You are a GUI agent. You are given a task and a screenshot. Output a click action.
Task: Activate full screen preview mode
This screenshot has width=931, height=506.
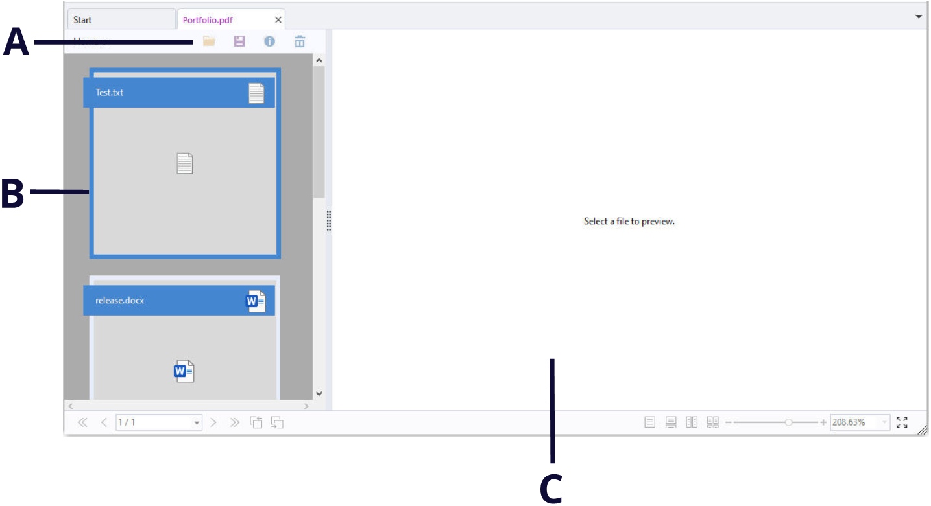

--------------------

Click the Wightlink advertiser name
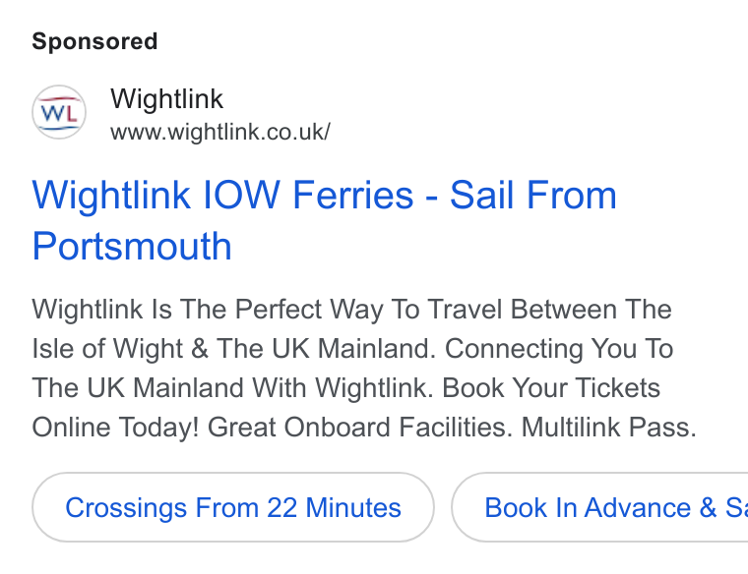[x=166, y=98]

--------------------

Exercise prompt — Copy the lines above exactly. Start with the line containing "You are a GUI", end with the line containing "This screenshot has width=931, height=506.", and include both.

Response —
You are a GUI agent. You are given a task and a screenshot. Output a click action.
Task: Activate full screen preview mode
This screenshot has width=931, height=506.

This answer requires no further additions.